Climatic Impact-Drivers for Crop Yield Assessment at NASA Harvest

Setup

Requirements

  • Python 3.11+
  • uv

Install

cd geocif                   # project root (where pyproject.toml lives)
uv sync                     # creates .venv and installs all dependencies

On Windows, uv automatically pulls pre-built geospatial wheels (GDAL, rasterio, fiona, shapely, pyproj, rtree) from the URLs in [tool.uv.sources]. On Linux/macOS, those entries are skipped (platform marker) and packages are installed from PyPI.

To activate the environment:

# Windows
.venv\Scripts\activate

# Linux/macOS
source .venv/bin/activate

Fresh reinstall

rm -rf .venv && uv sync

Config files

File Purpose Used by
geobase.txt Paths, shapefile column mappings both
countries.txt Per-country config (boundary files, admin levels, seasons, crops) both
crops.txt Crop masks, calendar categories (EWCM, AMIS) both
geoextract.txt Extraction-only settings (method, threshold, parallelism) geoprepare
geocif.txt Indices/ML/agmet settings, country overrides, runtime selections geocif

Usage

Order matters: Config files are loaded left-to-right. When the same key appears in multiple files, the last file wins. The tool-specific file (geoextract.txt or geocif.txt) must be last so its [DEFAULT] values (countries, method, etc.) override the shared defaults in countries.txt.

config_dir = "/path/to/config"  # full path to your config directory

cfg_geoprepare = [f"{config_dir}/geobase.txt", f"{config_dir}/countries.txt", f"{config_dir}/crops.txt", f"{config_dir}/geoextract.txt"]
cfg_geocif = [f"{config_dir}/geobase.txt", f"{config_dir}/countries.txt", f"{config_dir}/crops.txt", f"{config_dir}/geocif.txt"]

geoprepare (download, extract, merge)

from geoprepare import geodownload
geodownload.run([f"{config_dir}/geobase.txt"])

from geoprepare import geoextract
geoextract.run(cfg_geoprepare)

from geoprepare import geomerge
geomerge.run(cfg_geoprepare)

geocif (indices, ML, agmet, analysis, experiments)

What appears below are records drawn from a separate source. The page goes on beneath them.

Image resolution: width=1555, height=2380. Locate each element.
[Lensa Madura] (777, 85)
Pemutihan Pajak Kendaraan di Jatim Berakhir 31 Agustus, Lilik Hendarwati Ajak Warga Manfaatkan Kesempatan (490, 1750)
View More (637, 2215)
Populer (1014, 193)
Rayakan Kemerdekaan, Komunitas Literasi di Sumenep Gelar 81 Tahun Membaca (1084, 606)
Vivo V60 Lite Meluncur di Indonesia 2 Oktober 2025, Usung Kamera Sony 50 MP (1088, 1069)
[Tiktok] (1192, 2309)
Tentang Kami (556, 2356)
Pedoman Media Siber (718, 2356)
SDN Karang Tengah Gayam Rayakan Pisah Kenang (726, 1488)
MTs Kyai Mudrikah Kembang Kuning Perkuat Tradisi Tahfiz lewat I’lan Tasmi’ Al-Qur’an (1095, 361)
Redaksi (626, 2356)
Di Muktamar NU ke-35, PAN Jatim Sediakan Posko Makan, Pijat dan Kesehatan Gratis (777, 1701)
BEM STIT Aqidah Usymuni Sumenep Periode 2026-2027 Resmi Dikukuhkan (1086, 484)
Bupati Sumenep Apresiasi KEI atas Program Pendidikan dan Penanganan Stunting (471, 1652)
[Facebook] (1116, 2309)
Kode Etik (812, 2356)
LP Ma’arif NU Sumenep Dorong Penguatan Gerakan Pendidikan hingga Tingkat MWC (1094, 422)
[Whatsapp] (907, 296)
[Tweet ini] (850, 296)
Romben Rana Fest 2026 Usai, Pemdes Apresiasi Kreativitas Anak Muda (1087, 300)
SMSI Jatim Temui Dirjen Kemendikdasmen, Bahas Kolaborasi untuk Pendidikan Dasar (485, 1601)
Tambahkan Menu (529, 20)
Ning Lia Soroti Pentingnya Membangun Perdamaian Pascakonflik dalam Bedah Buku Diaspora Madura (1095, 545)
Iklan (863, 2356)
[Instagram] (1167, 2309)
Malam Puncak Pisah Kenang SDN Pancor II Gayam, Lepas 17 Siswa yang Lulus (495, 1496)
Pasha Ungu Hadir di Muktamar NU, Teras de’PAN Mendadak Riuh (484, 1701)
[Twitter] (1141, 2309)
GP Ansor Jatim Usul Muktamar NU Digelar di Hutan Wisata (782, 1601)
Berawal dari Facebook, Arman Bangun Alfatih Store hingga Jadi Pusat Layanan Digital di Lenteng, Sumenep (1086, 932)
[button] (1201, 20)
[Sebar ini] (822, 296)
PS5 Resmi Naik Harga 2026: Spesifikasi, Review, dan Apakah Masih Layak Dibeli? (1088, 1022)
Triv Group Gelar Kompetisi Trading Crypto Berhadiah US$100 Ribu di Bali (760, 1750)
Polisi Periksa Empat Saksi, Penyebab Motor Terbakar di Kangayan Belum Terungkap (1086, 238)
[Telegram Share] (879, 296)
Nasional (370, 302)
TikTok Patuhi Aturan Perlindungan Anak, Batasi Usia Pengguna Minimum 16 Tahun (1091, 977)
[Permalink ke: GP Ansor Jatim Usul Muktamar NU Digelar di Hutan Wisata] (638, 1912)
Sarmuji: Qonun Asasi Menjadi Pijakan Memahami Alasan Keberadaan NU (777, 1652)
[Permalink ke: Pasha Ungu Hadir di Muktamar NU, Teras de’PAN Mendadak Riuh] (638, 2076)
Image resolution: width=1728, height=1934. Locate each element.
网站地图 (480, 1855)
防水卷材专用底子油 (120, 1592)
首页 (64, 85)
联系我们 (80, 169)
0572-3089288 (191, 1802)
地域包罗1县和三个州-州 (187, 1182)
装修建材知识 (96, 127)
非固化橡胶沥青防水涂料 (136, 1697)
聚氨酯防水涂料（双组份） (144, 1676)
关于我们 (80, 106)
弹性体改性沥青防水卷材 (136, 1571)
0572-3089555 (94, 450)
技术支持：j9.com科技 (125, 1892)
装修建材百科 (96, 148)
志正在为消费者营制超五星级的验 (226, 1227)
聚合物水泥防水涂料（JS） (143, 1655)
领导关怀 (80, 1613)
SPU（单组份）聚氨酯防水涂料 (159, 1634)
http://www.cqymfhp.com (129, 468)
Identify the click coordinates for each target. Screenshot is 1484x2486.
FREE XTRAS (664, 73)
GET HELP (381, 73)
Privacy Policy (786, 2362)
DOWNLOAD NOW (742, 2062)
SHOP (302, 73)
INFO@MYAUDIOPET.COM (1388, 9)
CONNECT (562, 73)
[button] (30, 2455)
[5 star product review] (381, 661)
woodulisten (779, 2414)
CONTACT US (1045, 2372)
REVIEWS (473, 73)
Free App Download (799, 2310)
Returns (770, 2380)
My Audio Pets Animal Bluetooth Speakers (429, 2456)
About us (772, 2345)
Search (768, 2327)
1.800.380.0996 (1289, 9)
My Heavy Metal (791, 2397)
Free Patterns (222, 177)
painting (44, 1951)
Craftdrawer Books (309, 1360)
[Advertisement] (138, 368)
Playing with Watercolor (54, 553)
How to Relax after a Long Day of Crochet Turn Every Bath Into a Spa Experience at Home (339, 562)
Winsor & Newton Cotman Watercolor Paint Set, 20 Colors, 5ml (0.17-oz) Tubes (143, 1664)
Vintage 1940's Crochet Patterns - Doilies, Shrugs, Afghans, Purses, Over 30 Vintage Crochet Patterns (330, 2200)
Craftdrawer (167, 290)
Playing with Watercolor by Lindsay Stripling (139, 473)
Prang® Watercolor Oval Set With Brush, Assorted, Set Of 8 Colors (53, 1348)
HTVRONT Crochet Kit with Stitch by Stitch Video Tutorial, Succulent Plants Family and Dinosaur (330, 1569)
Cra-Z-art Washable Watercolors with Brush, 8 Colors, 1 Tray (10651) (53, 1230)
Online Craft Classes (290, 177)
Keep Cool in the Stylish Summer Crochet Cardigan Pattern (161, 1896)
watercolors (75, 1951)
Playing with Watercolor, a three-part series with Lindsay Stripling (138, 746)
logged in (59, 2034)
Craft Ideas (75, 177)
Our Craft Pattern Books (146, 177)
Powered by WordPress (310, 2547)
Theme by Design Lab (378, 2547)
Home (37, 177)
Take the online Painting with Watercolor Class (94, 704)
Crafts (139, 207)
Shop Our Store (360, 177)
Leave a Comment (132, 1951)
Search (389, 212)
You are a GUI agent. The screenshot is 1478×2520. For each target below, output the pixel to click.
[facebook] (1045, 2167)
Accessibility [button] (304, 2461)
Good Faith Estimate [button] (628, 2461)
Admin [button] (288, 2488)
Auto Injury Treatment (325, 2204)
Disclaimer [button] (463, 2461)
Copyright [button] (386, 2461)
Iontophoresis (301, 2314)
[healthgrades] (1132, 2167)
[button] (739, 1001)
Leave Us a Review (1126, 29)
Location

from geocif import indices_runner
indices_runner.run(cfg_geocif)

from geocif import geocif_runner
geocif_runner.run(cfg_geocif)

from geocif.agmet import geoagmet
geoagmet.run(cfg_geocif)

from geocif import analysis
analysis.run(cfg_geocif)

from geocif import experiments
experiments.run(cfg_geocif, n_trials=30)

from geocif import yield_outlook
yield_outlook.run(cfg_geocif)  # uses config defaults (10 years, mean)
# yield_outlook.run(cfg_geocif, current_year=2026, n_years=10, aggregation="median")

Cropmask optimizers

Two consumers of geoprepare extraction outputs that tune the cropland mask used downstream. Run after the corresponding geoprepare extractor has written its outputs.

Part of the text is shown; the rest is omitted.